# Flat bar road bikes - 105/ultegra... what are my options?



## urnicus (Nov 13, 2007)

I keep teetering on the edge of buying a road bike... recently I have been intrigued by the flat bar road bikes.... speed and comfort? Anyways... I want a bike with good specs. Prefer 105/ultegra mix... a 10spd compact.

_Here are the bikes I have found that are close:_
Cannondale Road Warrior 1 ~$1400 (**** FIRST CHOICE****)
Masi Caffe Racer ~$1000(*** second choice ***)

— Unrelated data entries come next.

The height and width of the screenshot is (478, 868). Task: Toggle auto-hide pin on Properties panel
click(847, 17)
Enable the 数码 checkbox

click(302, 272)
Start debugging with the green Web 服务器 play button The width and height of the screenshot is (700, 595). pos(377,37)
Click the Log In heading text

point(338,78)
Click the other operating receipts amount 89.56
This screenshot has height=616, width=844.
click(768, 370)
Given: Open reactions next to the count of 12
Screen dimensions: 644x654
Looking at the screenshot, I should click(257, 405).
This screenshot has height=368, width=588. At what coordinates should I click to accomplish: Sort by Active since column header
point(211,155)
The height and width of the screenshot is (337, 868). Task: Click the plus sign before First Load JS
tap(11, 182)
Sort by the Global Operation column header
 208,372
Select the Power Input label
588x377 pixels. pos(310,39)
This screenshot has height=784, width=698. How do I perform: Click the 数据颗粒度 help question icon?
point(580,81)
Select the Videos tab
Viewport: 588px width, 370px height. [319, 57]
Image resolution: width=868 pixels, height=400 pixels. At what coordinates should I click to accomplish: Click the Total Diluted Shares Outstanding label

A lot of the bikes just are not spec'd well enough:
Jamis Allegro (maybe an option??)
Novara Buzz
Giant FCR 1 
Kona PHD
Trek FX
Specialized Sirrus
Marin
Raleigh
K2

What other options are out there, that meet the 10x2 105/ultegra specs?


----------



## lx93 (Jun 14, 2007)

As a commuter for almost 2 years now, my opinion is that you will find a flat-bar very uncomfortable due to not being able to change posture like you can w/ drops.

As always, YMMV.


----------



## Loraura (Jun 30, 2008)

lx93 is right about the limited hand positions, however, I added bull horns to my Giant FCR so that I'd have another hand position (or 3) to work with.


----------



## urnicus (Nov 13, 2007)

i understand the possibility of grip discomfort, but I will get bar ends and I prefer a more upright riding position.


----------